文玉书听这话都很不顺耳,不以为然:“马大哥,鲜活的生命被斩杀,无论他是善是恶,又怎会因次数多就没有感觉了?”
马琪淡淡道:“其实,杀人和做事一样,第一次总会有些紧张,时间久了,麻木了,就没有感觉了。我第一次杀人,也害怕的要命,躲在黑暗的仓库里三天三夜,不敢出去找吃的。一个人蜷缩着,却还是被找到,我以为自己会死,恰巧被主人经过救下。他告诉我说,保护自己最好的方法,不是将自己藏起来,而是杀光所有威胁你的人。这么多年来,我都觉得这话说的对极了。”
文玉书却急道:“马大哥,你快离开你的主人吧,他不是好人。师父说,与人相处,应捣人向善,才是君子作为。而你主人叫你为恶,你跟他学久了,会被人唾骂的。”

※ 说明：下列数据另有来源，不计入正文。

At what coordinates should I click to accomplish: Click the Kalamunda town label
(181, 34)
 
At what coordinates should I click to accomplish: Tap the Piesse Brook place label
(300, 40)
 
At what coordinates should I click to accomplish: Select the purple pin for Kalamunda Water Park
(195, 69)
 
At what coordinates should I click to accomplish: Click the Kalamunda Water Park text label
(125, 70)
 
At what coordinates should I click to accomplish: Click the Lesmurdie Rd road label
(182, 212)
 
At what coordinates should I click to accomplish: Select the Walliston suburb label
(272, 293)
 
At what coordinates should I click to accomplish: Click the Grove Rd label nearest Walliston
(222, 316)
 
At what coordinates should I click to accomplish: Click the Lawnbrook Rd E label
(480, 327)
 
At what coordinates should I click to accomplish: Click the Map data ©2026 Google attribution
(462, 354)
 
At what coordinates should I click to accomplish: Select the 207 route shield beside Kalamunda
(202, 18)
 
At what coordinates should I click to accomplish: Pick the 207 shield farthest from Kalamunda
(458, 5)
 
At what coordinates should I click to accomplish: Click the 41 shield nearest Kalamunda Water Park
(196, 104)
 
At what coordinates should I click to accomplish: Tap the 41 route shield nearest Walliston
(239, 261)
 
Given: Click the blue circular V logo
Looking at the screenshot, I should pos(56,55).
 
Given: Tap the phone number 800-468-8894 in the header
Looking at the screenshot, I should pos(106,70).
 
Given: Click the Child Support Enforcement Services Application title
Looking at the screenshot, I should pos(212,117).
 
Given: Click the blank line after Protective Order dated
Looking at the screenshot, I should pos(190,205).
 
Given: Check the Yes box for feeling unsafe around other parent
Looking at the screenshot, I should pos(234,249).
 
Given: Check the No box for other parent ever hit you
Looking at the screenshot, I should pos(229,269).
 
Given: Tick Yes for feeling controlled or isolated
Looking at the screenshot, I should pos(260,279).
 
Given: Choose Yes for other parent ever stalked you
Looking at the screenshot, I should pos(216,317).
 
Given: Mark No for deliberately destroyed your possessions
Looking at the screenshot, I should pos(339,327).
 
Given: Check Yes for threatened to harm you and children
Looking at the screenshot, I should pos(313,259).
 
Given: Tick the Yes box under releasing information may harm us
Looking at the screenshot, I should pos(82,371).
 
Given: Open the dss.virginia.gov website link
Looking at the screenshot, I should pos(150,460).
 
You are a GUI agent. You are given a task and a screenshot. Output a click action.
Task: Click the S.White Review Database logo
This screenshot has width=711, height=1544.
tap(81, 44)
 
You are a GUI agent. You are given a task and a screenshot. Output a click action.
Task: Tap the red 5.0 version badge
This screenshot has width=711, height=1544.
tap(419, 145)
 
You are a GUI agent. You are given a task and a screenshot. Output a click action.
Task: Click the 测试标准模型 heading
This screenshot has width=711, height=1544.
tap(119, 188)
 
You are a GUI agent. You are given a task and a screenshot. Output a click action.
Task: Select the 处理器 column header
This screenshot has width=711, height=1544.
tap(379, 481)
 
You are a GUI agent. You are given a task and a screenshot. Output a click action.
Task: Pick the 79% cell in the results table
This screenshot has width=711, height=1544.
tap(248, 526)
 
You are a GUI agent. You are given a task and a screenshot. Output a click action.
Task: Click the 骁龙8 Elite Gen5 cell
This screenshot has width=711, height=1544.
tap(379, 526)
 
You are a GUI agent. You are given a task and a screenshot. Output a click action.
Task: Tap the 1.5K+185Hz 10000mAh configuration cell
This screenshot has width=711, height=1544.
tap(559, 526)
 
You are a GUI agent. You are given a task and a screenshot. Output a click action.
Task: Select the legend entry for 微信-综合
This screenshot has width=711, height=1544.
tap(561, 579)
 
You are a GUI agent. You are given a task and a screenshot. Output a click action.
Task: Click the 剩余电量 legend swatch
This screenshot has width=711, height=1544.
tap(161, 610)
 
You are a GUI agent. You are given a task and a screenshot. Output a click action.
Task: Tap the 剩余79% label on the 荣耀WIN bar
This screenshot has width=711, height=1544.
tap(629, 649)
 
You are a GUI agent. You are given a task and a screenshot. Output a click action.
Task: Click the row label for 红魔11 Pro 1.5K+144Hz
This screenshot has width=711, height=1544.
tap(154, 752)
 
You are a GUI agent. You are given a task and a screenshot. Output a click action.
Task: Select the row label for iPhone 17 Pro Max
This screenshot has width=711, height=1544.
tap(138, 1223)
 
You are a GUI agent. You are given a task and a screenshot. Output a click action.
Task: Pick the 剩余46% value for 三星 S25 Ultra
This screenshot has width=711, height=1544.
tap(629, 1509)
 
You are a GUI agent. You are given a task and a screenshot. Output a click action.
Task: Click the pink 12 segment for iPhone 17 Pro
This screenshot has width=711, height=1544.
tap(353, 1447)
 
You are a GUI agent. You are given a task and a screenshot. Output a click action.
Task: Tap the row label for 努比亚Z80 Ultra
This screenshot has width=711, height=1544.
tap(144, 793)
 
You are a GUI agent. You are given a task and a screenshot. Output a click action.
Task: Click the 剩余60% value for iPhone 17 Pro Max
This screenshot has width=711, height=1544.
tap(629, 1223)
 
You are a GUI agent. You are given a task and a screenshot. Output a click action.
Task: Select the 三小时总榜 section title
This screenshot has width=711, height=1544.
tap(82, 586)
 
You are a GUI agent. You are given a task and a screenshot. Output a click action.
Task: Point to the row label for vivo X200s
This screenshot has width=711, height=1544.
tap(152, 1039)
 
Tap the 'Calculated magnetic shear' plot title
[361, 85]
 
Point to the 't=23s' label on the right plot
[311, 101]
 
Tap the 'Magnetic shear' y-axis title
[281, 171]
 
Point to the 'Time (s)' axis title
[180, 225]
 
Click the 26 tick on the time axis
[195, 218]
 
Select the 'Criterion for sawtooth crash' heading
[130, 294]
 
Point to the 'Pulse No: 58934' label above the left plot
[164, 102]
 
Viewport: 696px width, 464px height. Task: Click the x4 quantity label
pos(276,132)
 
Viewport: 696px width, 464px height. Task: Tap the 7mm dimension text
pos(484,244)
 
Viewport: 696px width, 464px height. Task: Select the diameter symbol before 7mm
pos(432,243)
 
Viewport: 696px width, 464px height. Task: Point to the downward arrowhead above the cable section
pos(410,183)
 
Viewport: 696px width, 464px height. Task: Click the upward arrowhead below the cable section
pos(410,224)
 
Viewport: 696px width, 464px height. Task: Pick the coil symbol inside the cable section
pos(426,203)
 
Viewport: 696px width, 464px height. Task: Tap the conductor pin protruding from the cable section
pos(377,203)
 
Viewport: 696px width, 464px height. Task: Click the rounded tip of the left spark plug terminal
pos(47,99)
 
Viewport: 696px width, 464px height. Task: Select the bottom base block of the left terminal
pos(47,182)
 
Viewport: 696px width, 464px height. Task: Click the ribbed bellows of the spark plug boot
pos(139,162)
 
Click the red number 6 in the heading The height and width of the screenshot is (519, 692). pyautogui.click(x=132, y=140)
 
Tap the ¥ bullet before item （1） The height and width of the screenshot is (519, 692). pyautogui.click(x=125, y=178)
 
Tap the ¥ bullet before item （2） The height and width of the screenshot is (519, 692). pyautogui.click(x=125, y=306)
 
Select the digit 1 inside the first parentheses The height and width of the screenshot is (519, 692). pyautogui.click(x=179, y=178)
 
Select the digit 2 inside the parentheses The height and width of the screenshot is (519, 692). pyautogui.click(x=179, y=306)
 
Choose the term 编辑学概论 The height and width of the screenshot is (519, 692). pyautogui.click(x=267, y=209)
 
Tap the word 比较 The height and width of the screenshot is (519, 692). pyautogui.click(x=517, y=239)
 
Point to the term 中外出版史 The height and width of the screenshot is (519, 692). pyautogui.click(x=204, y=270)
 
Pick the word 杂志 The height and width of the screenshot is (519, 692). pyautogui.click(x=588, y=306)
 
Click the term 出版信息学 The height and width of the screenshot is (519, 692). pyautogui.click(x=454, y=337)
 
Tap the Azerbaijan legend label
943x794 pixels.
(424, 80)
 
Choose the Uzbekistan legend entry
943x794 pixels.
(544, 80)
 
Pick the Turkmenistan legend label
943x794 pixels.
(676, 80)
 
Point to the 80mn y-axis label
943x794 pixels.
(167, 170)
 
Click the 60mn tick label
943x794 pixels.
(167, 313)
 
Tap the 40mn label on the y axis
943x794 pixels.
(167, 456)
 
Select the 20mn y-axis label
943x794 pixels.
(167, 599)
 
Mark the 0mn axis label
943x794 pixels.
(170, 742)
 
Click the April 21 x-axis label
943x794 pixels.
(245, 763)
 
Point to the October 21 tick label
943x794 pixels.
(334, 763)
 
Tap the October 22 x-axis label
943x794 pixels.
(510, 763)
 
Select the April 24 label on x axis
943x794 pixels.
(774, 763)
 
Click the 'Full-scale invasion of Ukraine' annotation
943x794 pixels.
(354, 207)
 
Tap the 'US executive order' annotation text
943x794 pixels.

马琪沉寂了半响,打个哈哈道:“先别说这些了,你折腾了一夜,先休息一下吧。”脱下女装铺与地上,让文玉书躺下。文玉书道:“你不躺吗?”
马琪笑了笑:“你先躺下,我等一下。”
文玉书道:“好。”着实累了,不一刻,便沉沉睡去。
马琪见他睡得香甜,摇摇头,轻声道:“你师父怎么放心让你出来闯,人在江湖,如你这般安心酣睡的,怕只有你一人尔。”又将长衫给他披上。站起身,查看周围并无危险,才向山上飞奔而去。
文玉书直睡到快进午时才醒。睁眼见马琪仍坐在身边望着自己笑。笑笑爬起,不好意思道:“马大哥早,怎不叫醒我?”见他身边放着两个大袋子。问道:“这是什么?”
马琪道:“自己打开看看。”
文玉书疑惑,还是将袋子打开,只见里面装的全是黄金白银珠宝。惊道:“哪里来的这许多东西?”
马琪眼珠转动:“偷的,你忘了,我是江湖神偷吗?”
文玉书放下口袋,走了过来。笑道:“这里是贼窝,马大哥终于英雄有用武之地了。”
马琪望着他,一脸怪异:“你不会鄙视我?”
文玉书道:“马大哥是好人,我相信你做的事。”
马琪用力握住他的手,道:“好兄弟,哥哥谢谢你。我们去将这些东西分给老百姓,然后就去闯江湖。”
文玉书欢呼一声,道:“马大哥,你太有心了,这就去。”二人扛起袋子,携手下山。